▶ _Description of the task_
Print the records below exactly as they are, starting at the line that contains "This screenshot has width=1035, height=919." and ending at the line that contains "coordinates (37, 373).".

▶ _Raw data_
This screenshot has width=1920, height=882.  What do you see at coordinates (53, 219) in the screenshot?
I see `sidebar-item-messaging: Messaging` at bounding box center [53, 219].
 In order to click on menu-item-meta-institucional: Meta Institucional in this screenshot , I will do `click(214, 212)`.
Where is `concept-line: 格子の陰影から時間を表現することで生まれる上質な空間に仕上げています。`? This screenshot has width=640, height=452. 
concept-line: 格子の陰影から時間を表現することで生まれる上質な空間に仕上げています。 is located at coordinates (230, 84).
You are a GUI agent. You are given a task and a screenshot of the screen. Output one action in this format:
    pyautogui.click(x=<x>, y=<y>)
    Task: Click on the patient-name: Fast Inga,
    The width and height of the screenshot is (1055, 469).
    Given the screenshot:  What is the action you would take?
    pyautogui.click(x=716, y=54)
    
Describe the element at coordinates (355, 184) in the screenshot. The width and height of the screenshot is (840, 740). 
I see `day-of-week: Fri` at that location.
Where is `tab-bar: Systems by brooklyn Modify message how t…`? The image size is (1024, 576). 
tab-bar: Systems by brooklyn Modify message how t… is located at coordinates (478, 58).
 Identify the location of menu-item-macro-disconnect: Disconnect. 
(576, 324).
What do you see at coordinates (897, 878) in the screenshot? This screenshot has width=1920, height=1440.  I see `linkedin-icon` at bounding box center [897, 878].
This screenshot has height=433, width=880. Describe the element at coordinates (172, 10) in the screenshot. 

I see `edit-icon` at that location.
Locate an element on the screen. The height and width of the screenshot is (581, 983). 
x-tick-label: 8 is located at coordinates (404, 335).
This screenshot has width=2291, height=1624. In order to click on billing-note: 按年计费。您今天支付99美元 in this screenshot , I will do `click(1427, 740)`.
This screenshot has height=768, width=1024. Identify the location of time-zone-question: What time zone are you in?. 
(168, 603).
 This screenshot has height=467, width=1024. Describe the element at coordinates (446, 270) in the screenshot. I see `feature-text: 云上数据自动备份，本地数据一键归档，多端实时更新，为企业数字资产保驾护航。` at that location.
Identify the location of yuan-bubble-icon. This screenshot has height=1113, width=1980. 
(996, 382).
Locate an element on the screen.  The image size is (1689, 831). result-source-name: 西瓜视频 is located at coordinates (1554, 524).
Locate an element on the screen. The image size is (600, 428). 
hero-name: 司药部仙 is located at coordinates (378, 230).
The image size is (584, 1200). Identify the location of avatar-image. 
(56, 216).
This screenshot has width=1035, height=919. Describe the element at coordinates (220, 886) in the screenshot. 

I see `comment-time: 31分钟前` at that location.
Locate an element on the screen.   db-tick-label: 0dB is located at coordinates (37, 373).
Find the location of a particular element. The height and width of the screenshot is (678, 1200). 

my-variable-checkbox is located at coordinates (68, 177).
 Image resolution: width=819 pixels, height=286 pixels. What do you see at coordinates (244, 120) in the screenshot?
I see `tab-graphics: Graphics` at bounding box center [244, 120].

▶ _Finished task_
This screenshot has width=1035, height=919. Describe the element at coordinates (220, 886) in the screenshot. 

I see `comment-time: 31分钟前` at that location.
Locate an element on the screen.   db-tick-label: 0dB is located at coordinates (37, 373).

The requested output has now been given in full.